Barnes, a Buffalo motorcycle accident attorney at Cellino & Barnes said the new report should be concerning for both motorcyclists and drivers alike.
“Motorcyclists have the deck stacked against them and what would normally be considered a minor accident can result in life-threatening injuries,” Barnes said. “It sure is safer to be behind the wheel of a car but you also have that added responsibility because you can be held responsible for someone else’s injuries.”
According to the GHSA report, 2015 had the conditions of a ‘perfect storm.’ Between near flawless summer weather and a warm fall, riders enjoyed a significantly longer motorcycle season. Adding to the risk, the number of two-wheeled registrations doubled in the last decade; going from nearly 4-million bikes in 1997 to almost 8-million choppers in 2008.

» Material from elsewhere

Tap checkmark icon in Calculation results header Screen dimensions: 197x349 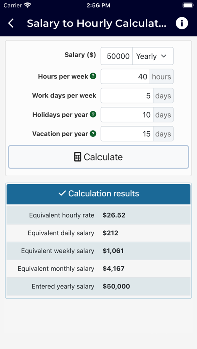(62, 193)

“Per mile driven, fatality rates for motorcycles were 26 times that of passenger vehicle occupants,” the study’s authors wrote.
Last year was certainly a record year when it came to crashes involving motorcycles. More than 30 states experienced increases in motorcyclist fatalities despite several safety improvements to infrastructure and technology.
Many cars for example are now equipped with high-tech sensors that alert drivers to vehicles in blind spots and sometimes, these cars will automatically brake for the driver in emergency situations. Despite these safety improvements, among others, cars and motorcycles collided at a record pace.
The GHSA said cars are not completely to blame, however. In many cases, the onus is on state lawmakers to improve safety for everyone on the road, including motorcyclists. Currently, only 19 states and the District of Columbia require all riders to wear helmets. Helmets are not required by experienced riders in a staggering 28 states and three states have no helmet laws whatsoever.
The heavy use of smart phones in the car has also had impact on riders. It’s now estimated that distracted driving is a factor in most crashes involving a four-wheeled vehicle.
If you’ve been injured while riding a bike, the Buffalo motorcycle accident lawyers at Cellino & Barnes have helped accident victims and their families recover the best results possible. Click here to contact an attorney today.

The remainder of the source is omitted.